Bank berargumen bahwa imbalan yang ditawarkan oleh stablecoin dapat menarik dana pelanggan dari setoran yang diatur. Di sisi lain, perusahaan crypto, termasuk Coinbase, menolak pembatasan yang dapat membatasi insentif bagi pelanggan untuk menggunakan token yang terhubung dengan dolar. Dimon menegaskan bahwa perusahaan yang menawarkan produk dengan fitur mirip setoran harus mematuhi aturan yang setara dengan bank.

Dia juga mengingatkan bahwa pemerintah perlu menangani regulasi stablecoin dengan hati-hati, karena desain yang buruk dapat menimbulkan masalah serius di masa depan.
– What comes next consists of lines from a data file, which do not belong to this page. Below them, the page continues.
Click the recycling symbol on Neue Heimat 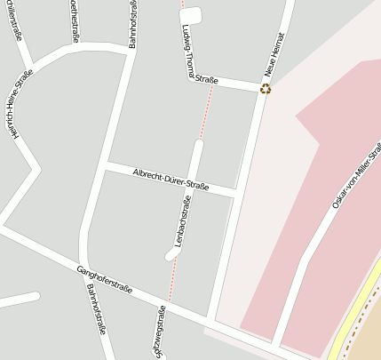point(265,88)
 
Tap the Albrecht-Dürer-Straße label point(171,179)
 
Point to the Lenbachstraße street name point(183,221)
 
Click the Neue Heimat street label point(276,56)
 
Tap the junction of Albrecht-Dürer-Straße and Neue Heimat point(235,193)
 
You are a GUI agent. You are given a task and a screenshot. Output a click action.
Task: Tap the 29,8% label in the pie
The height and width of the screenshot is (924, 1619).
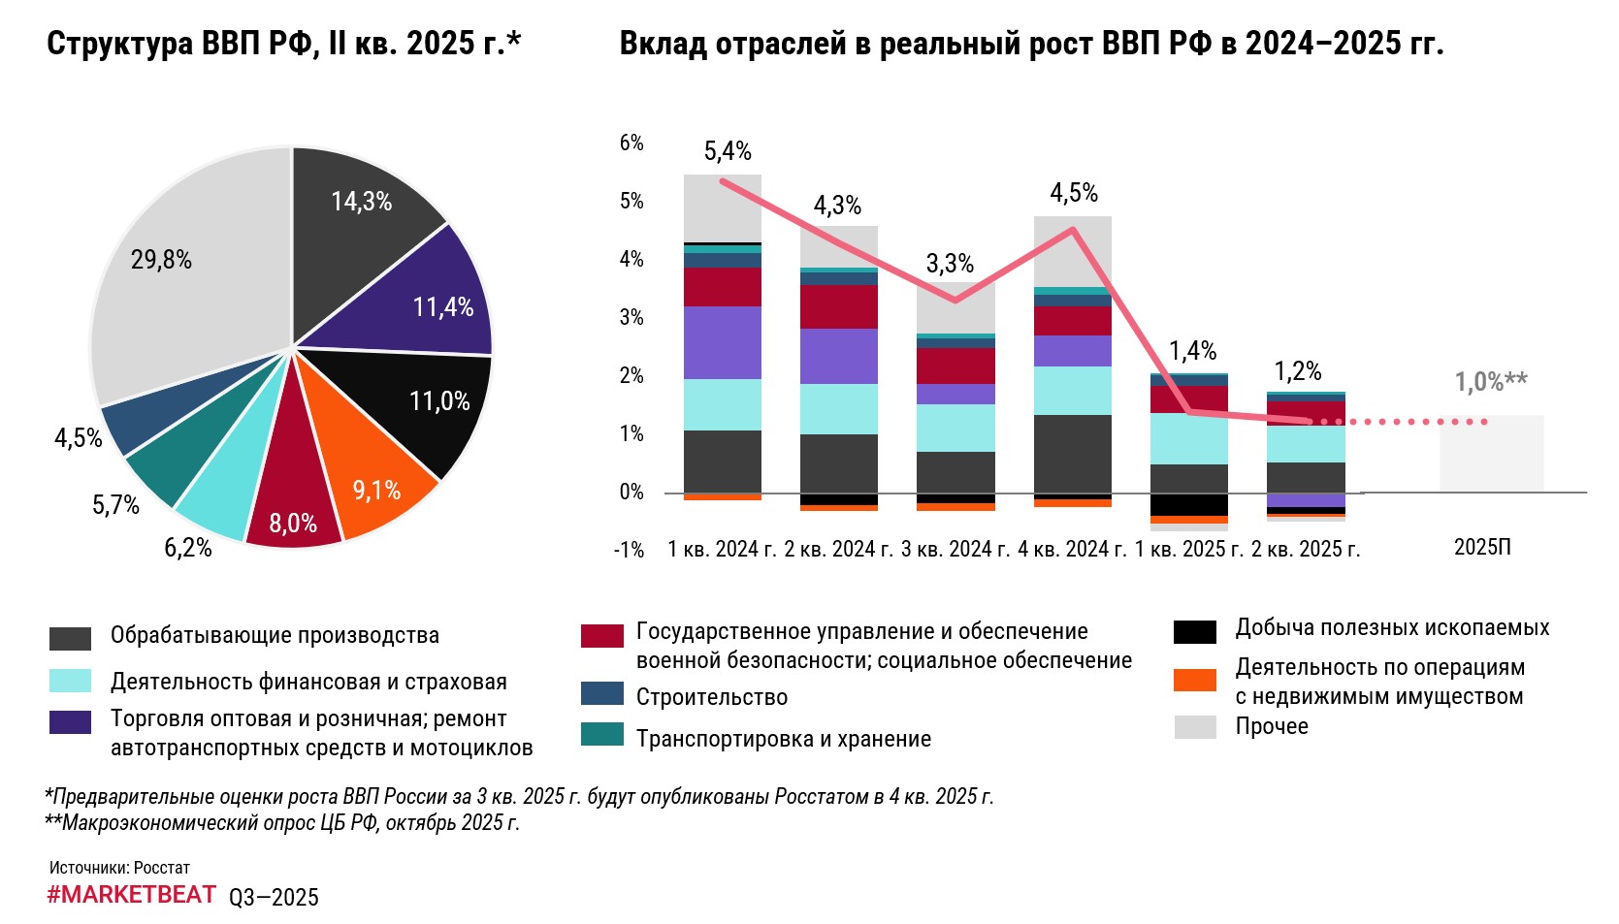(x=161, y=260)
Kritik terhadap CEO Coinbase

Dalam wawancara yang sama, Dimon mengkritik CEO Coinbase, Brian Armstrong, terkait pengeluaran politik bursa tersebut. Dia mengklaim bahwa Armstrong telah menghabiskan ratusan juta dolar di Washington untuk memajukan legislasi tersebut. “Tidak ada yang akan tunduk pada orang ini,” kata Dimon, sebelum menggunakan kata kasar untuk menggambarkan Armstrong.
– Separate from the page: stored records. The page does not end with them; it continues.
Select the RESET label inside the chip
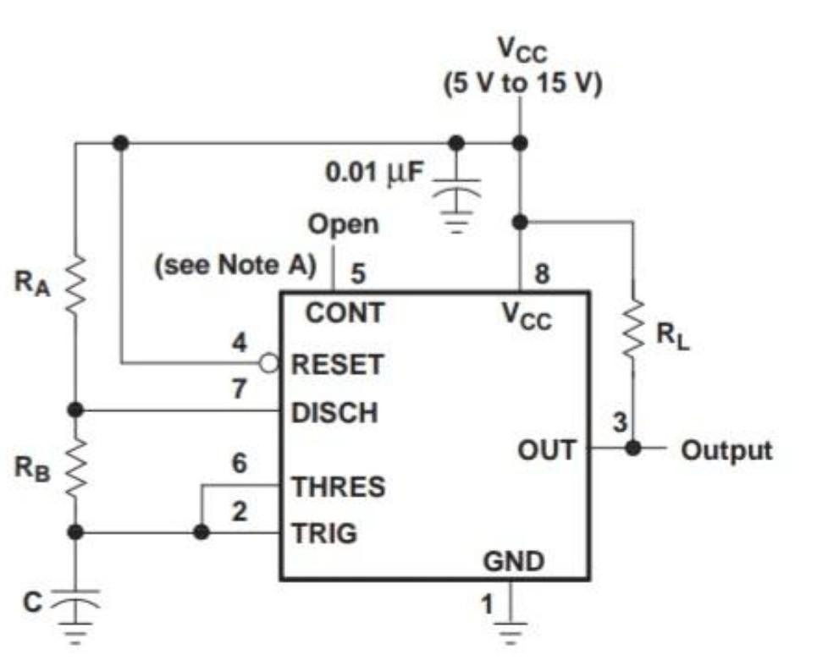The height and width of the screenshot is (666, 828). coord(337,365)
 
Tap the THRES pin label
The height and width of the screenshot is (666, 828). coord(338,487)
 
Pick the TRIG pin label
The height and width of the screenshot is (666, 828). coord(324,533)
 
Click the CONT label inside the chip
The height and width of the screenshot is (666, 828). coord(344,313)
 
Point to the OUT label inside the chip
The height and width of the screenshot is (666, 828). coord(547,449)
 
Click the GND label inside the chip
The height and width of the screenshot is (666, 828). coord(513,560)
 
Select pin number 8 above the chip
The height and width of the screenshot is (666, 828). coord(543,273)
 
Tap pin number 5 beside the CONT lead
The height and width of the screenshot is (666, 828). coord(358,273)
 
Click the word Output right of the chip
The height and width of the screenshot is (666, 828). coord(726,449)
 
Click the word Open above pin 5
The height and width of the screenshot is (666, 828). coord(343,225)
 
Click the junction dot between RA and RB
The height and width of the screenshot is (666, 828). coord(75,410)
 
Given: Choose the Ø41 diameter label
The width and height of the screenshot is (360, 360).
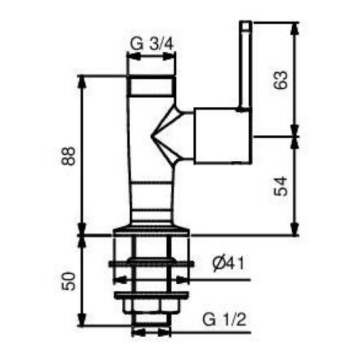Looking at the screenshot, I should tap(229, 264).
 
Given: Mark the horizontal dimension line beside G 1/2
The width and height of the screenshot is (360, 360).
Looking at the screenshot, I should tap(155, 333).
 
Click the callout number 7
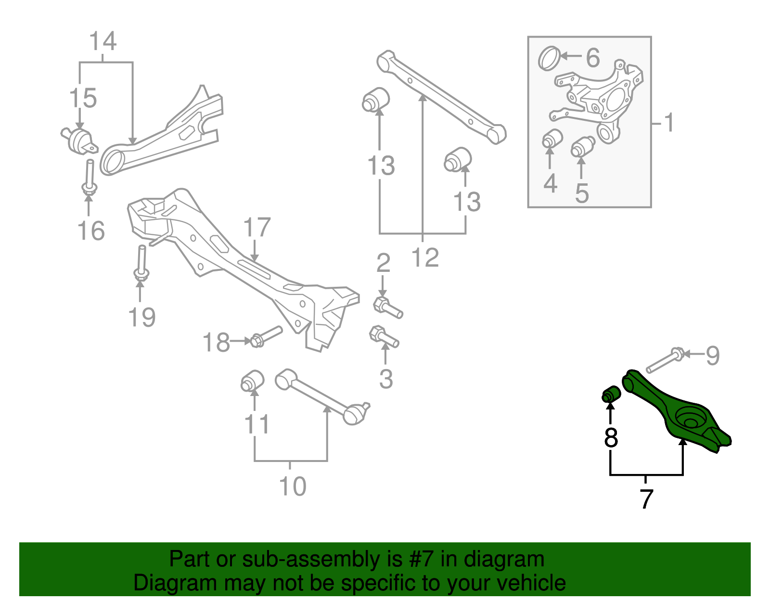point(646,499)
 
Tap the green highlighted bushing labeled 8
point(611,394)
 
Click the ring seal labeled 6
point(549,58)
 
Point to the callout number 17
point(257,228)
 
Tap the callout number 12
point(425,258)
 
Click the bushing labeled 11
point(252,381)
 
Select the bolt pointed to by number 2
point(387,307)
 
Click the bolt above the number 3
point(384,336)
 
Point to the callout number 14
point(103,41)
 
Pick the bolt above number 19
point(141,262)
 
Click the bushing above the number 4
point(552,139)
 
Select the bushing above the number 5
point(582,146)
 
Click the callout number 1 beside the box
point(669,123)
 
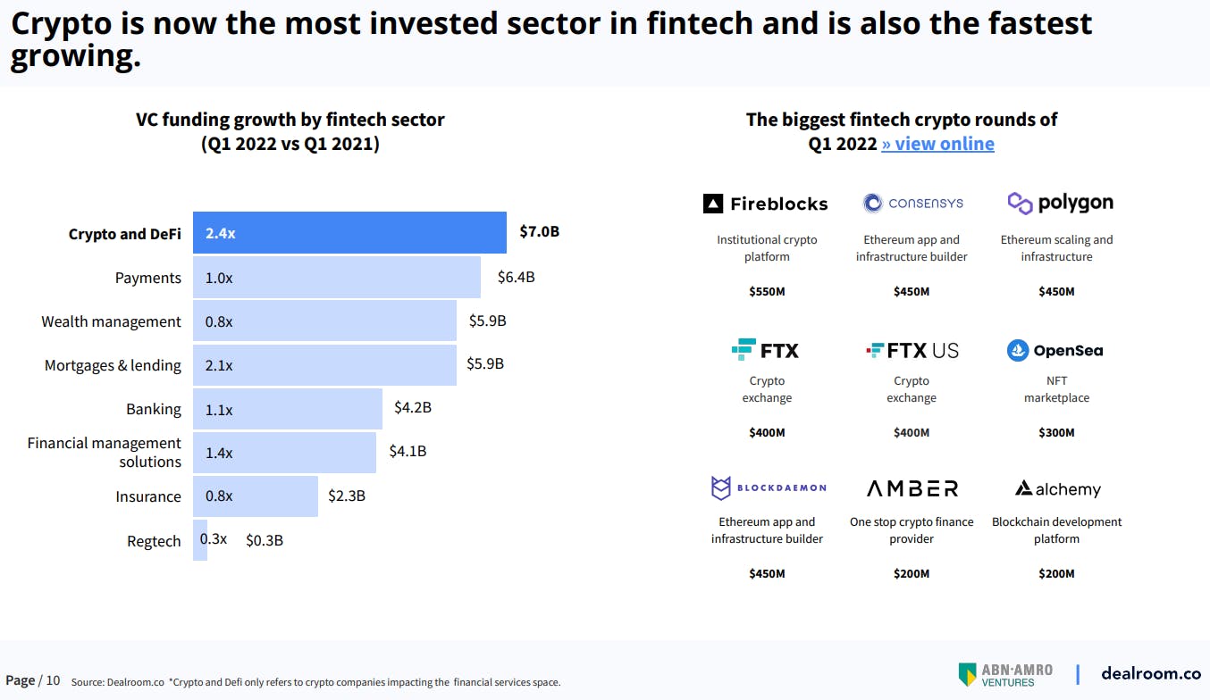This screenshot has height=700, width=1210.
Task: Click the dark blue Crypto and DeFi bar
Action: [x=349, y=233]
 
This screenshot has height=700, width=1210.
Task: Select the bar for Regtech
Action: [x=200, y=540]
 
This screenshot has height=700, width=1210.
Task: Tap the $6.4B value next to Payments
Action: [x=516, y=277]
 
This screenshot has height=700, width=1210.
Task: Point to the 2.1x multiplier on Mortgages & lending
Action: [x=219, y=365]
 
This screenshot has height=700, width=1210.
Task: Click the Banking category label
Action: [x=153, y=409]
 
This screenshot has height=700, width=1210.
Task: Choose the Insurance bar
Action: [x=256, y=496]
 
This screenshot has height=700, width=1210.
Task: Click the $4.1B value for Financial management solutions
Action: [x=408, y=452]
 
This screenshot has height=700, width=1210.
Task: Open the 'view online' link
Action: [x=937, y=144]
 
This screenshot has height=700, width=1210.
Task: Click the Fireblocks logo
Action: [x=766, y=204]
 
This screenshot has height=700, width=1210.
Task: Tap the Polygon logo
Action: [x=1060, y=204]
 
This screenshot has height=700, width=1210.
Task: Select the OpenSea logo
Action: [x=1055, y=351]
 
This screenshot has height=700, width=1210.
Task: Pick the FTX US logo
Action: [x=912, y=351]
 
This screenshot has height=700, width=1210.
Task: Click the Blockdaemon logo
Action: [x=768, y=488]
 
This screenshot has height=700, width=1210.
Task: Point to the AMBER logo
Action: [x=912, y=488]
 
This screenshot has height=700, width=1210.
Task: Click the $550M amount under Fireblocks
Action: [x=767, y=292]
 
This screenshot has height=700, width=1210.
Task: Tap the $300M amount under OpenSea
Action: [x=1056, y=433]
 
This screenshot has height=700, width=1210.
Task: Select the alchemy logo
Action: [x=1057, y=489]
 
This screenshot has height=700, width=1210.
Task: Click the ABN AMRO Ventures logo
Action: [x=1005, y=675]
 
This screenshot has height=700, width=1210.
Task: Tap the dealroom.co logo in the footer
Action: [x=1150, y=674]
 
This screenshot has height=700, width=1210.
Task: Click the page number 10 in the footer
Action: [x=53, y=680]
Fox Business mencatat bahwa Dimon telah mengeluarkan komentar serupa tentang eksekutif Coinbase tersebut sebelumnya di World Economic Forum di Davos, Swiss.

Tekanan terhadap Clarity Act

Pertarungan ini muncul di tengah tekanan yang dihadapi Clarity Act dari berbagai pihak. Kelompok industri crypto menginginkan aturan yang jelas untuk aset digital, sementara bank menginginkan batasan yang lebih ketat pada imbalan terkait stablecoin. RUU ini juga mendapatkan pengawasan karena minat crypto dari Presiden Donald Trump dan pemilihan menengah 2026 yang akan datang.

Peluncuran SoFiUSD

Seperti yang dilaporkan sebelumnya oleh crypto.news, SoFi Technologies baru-baru ini meluncurkan SoFiUSD, yang dijelaskan sebagai stablecoin pertama yang diterbitkan oleh bank nasional AS. Peluncuran ini bersamaan dengan hasil yang lebih baik dari perkiraan, yang membantu meningkatkan optimisme jangka pendek terhadap saham SOFI. SoFi memiliki rencana jangka panjang untuk setoran token yang dapat menawarkan bunga dan asuransi FDIC, menunjukkan bagaimana produk stablecoin dan produk setoran bank mulai tumpang tindih dalam praktik.

Tumpang Tindih antara Bank dan Crypto

Bagi bank seperti JPMorgan, tumpang tindih ini menjadi pusat dari pertarungan saat ini. Dimon menyatakan dukungannya terhadap teknologi blockchain dan melihat stablecoin sebagai alat yang berguna untuk pembayaran lintas batas. Namun, dia menekankan bahwa aturan mengenai stablecoin harus mencakup perlindungan yang tepat sebelum Kongres melanjutkan.

Pernyataan Dimon tentang Akuisisi

Di luar isu RUU crypto, Jamie Dimon juga menyatakan bahwa JPMorgan dapat menghabiskan antara $10 miliar hingga $20 miliar untuk akuisisi jika kesempatan yang tepat muncul. Dia menyampaikan komentar ini pada hari Rabu dalam diskusi santai di Bernstein Strategic Decisions Conference, menambahkan bahwa JPMorgan mungkin memiliki ruang untuk membeli perusahaan lain dalam dua tahun ke depan. Komentarnya muncul saat bank bersiap untuk melawan legislasi crypto yang, menurut pandangannya, dapat mengubah cara perusahaan keuangan bersaing untuk setoran pelanggan.